» ABOUT THIS EXERCISE
Transcribe the following entries letter for letter, without the pictures.

» PROVIDED INFORMATION
########################################
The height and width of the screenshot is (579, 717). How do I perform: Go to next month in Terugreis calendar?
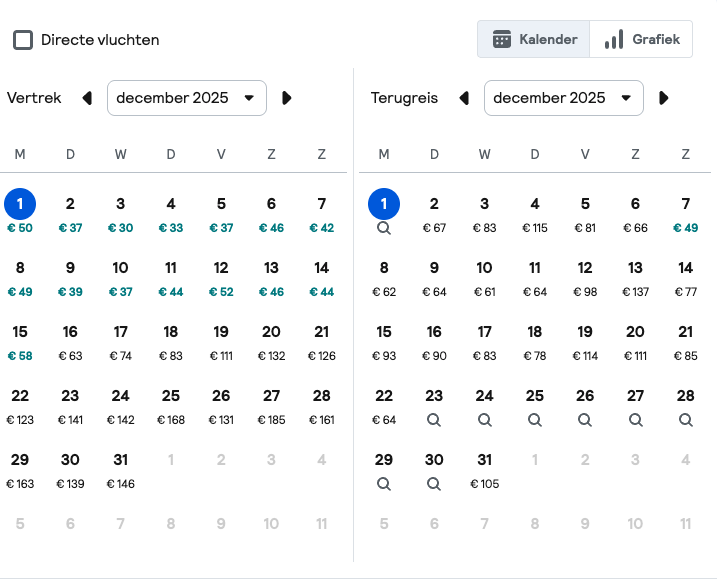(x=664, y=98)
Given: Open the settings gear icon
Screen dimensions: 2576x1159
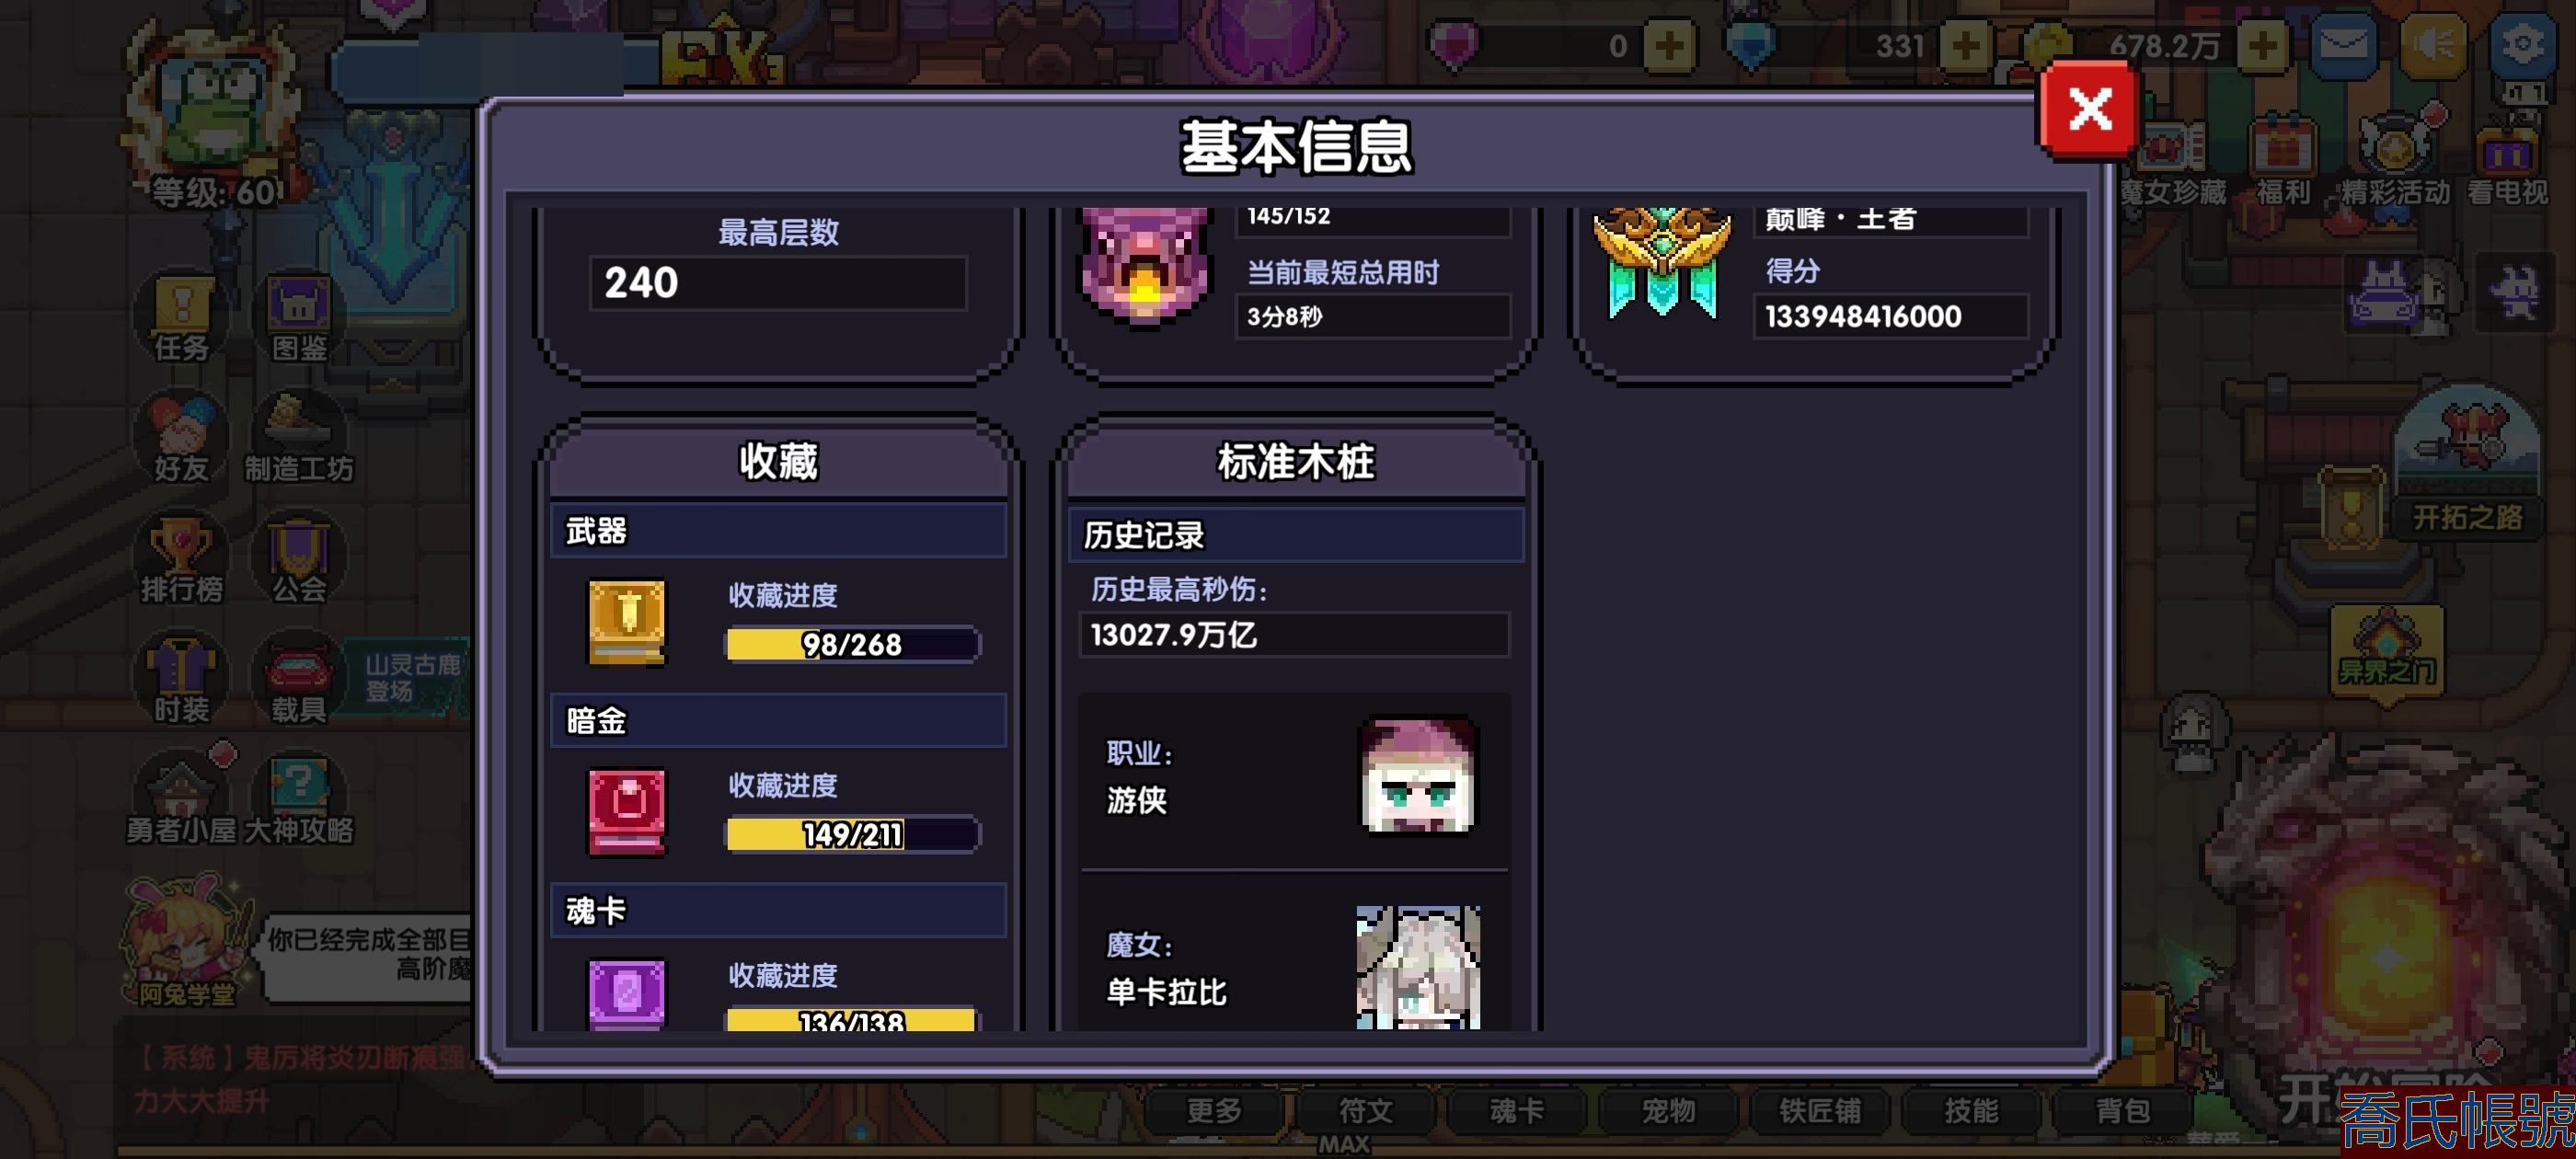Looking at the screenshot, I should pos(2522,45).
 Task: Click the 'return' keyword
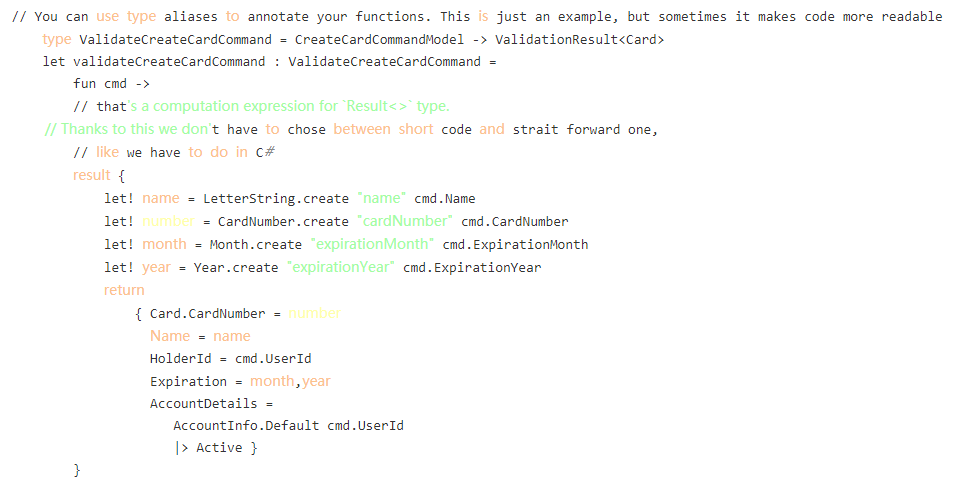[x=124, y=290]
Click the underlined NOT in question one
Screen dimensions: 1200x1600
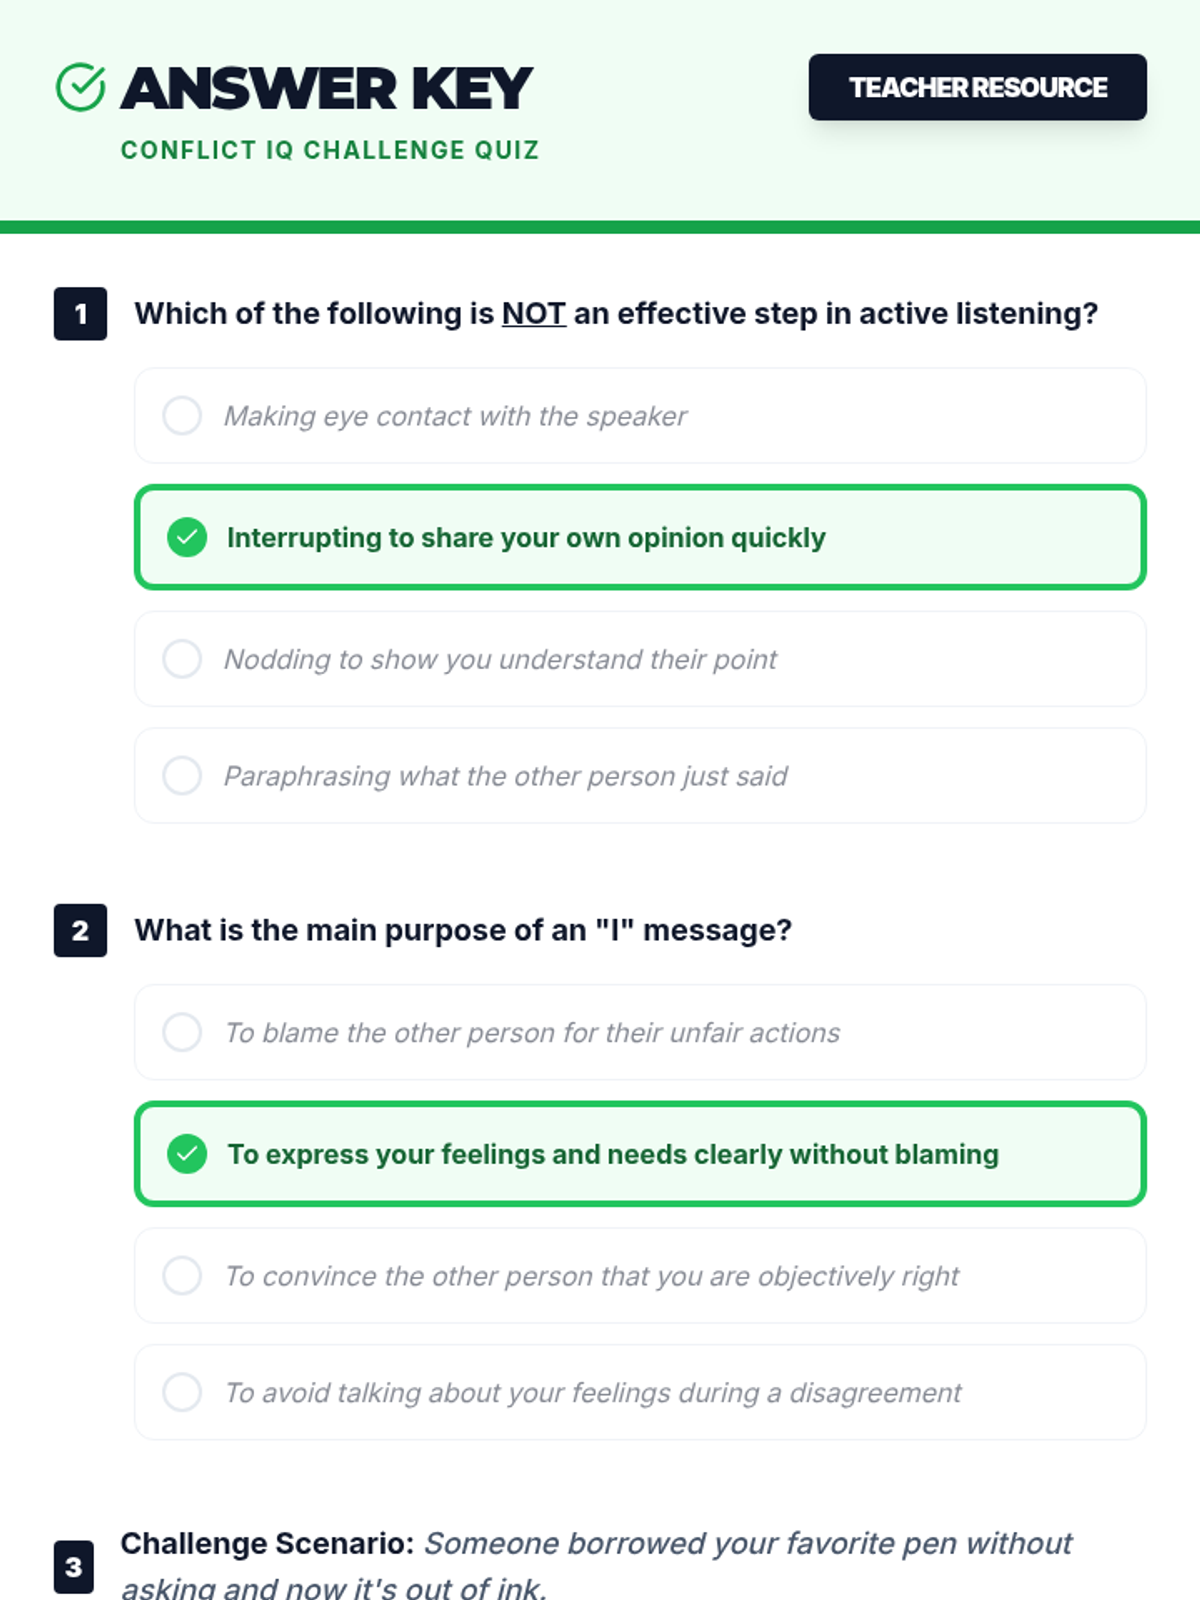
########################################
» OUTPUT FOR THIS TASK
The height and width of the screenshot is (579, 717). How do I perform: Go to next month in Terugreis calendar?
(x=664, y=98)
Given: Open the settings gear icon
Screen dimensions: 2576x1159
Looking at the screenshot, I should pos(2522,45).
 Task: Click the 'return' keyword
[x=124, y=290]
Click the underlined NOT in question one
Screen dimensions: 1200x1600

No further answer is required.